If the 2021 work environment taught anything, it’s that talent flight risk is a very serious concern for business leaders. In fact, government data suggests that over 4 million U.S. workers quit their jobs each month last year. To make matters worse, according to a recent Prudential survey, one-quarter of U.S. workers plan to look for a new job once the threat of the COVID-19 pandemic subsides, forecasting the imminent “war for talent.”

To be fair, the war for talent is not a new concept. For example, Silicon Valley’s tech industries have engaged in poaching cycles for decades. However, the problem employers face today is exacerbated by workers no longer feeling connected to their employers in a remote work environment. With a lack of career development among the leading causes of turnover, organizations with limited opportunities for learning can expect an increase in resignations. After all, there is no career growth without learning.

So, at a basic binary level, organizations must provide learning and development (L&D) opportunities, or otherwise, expect to lose their talent.

Organizations have seen this condition for years now — employees increasingly expect their jobs to offer development opportunities. However, these expectations aren’t always met. Gallup research found that although millennials are the most interested in L&D opportunities, that they learned something new in the past 30 days that they can use to do their jobs better. Employees want on-the-job learning experiences to be valuable to their career development and growth.

Understanding What Employees Want from L&D

The question for many companies is how to promote learning as a form of development. The answer is to better understand employees’ learning mindsets (i.e., what workers expect to develop from learning). To understand their employees’ mindsets, employers should provide:

  • Perceived value.
  • Manager support.
  • Acceptance of mistakes.
  • Applicability to role and job function.
  • Organizational culture.

In a TED Talk presentation about skills improvement, speaker Eduardo Briceño shared that while employees justifiably feel strongly about their careers, they tend to spend almost all of their time focused on just doing their jobs, which, ironically, hinders long-term growth and performance.
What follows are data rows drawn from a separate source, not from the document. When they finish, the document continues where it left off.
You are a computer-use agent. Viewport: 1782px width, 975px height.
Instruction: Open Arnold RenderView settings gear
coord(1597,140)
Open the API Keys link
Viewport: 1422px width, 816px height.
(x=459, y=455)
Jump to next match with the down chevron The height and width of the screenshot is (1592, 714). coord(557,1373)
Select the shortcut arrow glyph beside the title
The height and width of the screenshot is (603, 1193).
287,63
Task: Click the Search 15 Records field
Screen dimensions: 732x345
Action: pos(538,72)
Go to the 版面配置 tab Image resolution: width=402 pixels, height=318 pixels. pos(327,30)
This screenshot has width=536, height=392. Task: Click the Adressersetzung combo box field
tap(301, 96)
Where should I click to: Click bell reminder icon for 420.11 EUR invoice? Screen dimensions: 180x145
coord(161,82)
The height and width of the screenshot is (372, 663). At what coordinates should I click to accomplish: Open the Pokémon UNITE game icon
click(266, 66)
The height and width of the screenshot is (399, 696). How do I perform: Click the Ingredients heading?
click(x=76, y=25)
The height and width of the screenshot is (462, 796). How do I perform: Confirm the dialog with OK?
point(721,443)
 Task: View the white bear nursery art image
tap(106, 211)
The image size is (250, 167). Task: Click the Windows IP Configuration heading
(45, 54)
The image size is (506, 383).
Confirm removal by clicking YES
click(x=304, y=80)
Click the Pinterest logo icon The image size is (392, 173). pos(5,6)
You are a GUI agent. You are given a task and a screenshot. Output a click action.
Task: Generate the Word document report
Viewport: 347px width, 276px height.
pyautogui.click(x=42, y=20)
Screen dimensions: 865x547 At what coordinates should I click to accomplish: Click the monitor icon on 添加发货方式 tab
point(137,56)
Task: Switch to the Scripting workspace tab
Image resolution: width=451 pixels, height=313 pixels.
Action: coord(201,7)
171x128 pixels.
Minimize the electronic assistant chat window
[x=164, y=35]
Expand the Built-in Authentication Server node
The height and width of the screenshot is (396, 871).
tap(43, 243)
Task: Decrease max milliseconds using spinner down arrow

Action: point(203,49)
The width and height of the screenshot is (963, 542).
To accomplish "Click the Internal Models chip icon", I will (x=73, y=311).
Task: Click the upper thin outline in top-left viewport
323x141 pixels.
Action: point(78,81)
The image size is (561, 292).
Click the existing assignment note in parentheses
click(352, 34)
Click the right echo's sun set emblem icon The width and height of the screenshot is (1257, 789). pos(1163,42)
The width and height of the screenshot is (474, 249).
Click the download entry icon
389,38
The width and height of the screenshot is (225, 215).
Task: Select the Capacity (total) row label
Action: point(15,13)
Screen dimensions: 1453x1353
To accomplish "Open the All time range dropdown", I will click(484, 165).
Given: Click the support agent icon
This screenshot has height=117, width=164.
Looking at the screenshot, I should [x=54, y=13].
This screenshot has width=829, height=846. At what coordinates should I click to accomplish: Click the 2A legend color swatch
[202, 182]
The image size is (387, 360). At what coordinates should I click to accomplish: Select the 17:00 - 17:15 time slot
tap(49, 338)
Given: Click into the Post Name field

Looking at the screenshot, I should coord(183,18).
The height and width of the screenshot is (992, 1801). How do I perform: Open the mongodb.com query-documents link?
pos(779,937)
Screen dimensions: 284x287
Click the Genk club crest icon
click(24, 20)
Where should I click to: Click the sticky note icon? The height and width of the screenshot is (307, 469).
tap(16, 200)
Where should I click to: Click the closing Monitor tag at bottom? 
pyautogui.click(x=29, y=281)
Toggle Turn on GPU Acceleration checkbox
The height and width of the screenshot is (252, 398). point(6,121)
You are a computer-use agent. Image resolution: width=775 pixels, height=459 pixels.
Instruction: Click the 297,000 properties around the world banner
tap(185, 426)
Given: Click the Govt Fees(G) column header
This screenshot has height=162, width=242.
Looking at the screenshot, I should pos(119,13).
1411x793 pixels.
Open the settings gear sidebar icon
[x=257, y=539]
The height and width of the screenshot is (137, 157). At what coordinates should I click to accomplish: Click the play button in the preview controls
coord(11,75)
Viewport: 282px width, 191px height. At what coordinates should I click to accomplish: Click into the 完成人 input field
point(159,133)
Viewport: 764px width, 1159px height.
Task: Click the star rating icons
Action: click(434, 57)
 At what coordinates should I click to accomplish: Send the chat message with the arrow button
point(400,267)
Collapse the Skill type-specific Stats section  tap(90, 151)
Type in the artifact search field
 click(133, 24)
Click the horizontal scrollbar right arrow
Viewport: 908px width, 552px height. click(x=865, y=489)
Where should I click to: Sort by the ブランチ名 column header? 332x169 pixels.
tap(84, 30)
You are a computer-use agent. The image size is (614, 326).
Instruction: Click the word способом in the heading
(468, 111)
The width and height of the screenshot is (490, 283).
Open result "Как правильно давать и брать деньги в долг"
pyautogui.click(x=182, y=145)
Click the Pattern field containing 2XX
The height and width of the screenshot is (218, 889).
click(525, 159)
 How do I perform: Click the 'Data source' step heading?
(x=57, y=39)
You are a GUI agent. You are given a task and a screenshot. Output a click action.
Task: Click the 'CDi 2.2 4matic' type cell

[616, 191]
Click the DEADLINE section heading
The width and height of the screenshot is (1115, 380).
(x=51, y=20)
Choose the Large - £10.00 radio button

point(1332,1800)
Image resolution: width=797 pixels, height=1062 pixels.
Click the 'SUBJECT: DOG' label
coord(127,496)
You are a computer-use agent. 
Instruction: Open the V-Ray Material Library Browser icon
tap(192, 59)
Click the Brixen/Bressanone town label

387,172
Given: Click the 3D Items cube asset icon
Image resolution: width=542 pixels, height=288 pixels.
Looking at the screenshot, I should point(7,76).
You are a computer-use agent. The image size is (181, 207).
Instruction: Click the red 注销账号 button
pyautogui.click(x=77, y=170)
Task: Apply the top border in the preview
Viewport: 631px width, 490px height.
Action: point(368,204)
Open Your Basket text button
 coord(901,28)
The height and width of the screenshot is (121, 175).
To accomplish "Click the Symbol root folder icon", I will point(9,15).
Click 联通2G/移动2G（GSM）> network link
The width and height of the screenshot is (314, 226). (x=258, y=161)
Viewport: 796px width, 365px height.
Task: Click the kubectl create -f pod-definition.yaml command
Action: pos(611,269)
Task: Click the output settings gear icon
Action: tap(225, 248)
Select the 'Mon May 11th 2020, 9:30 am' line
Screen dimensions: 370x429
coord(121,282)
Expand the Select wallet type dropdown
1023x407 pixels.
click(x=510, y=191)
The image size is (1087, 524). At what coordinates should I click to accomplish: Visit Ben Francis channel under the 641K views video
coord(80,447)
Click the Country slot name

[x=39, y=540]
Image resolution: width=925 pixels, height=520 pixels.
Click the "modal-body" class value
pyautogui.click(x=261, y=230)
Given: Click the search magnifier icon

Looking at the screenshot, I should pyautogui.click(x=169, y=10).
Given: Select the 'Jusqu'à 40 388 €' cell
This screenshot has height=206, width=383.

Research shows that once workers think they have mastered their jobs, they stop seeking opportunities to learn and instead focus on their daily routine. This eventually leads to reduced productivity, engagement and retention across the board. When the focus is too much on just completing tasks, workers miss out on opportunities for growth.

Learning Zone and Performance Zone

Learning leaders need to address skills gaps with training dedicated to learning in a low-stakes environment for making mistakes, obtaining feedback, experimenting and improving skills. This strategy echoes how successful sports programs grow and develop their team members over time. In a low-stakes training environment players can take risks, experiment and improve, leading to stronger growth and performance.

Having the time and space to spend in the learning zone is vital to promote better outcomes in the performance zone.

  • When employees are in the learning zone, the aim is to facilitate improvement through L&D in a simulated work environment.
  • In the performance zone, the aim is for immediate performance through execution, learning in the flow of work while minimizing mistakes.

From an organizational standpoint, stunted career development is the result of performance overshadowing the importance of learning. With only so much time out of a day to perform, productivity typically takes precedence.

However, it is up to learning leaders to merge business goals with employee goals. The organization needs high productivity to meet their goals, and employees need L&D opportunities to meet theirs. Learning experiences should be highly relevant to employees’ career pathway, with involved consideration of their time, the application of the new skills to their work and empathy for employees’ development.

In regard to learning and performance, Briceño says, “the most effective people and teams in any domain go through life deliberately alternating between the learning zone and the performance zone.” The key is for organizations to figure out how to balance time between the learning and performance zone when developing workers’ skills.

Methods to Growing Your Talent

  • Encourage a learning environment. Encourage employees to find a mentor or colleague to exchange ideas with and ask for feedback. Have employees dedicate time to learn while at work through modalities like, online courses, podcasts or reading.
  • Execute in the performance zone. After training employees in the performance zone, provide time for reflection and observation to use when in the learning zone, e.g., what could have been done better?
  • Lower the stakes. As the learning leader, start conversations about skills improvement, share past mistakes, encourage open communication and create a learning zone for employees.

L&D professionals’ responsibility is to maximize learners’ potential by capitalizing on employee growth not only to retain top talent but also to ensure that they can continuously contribute to business goals.

To avoid a performance plateau and the high costs associated with engaging in talent wars, organizations should focus on creating a learning culture — one where employees are safe to experiment, seek feedback, practice and improve their skills, and in which individuals are able to take new risks that encourage endless innovation and growth.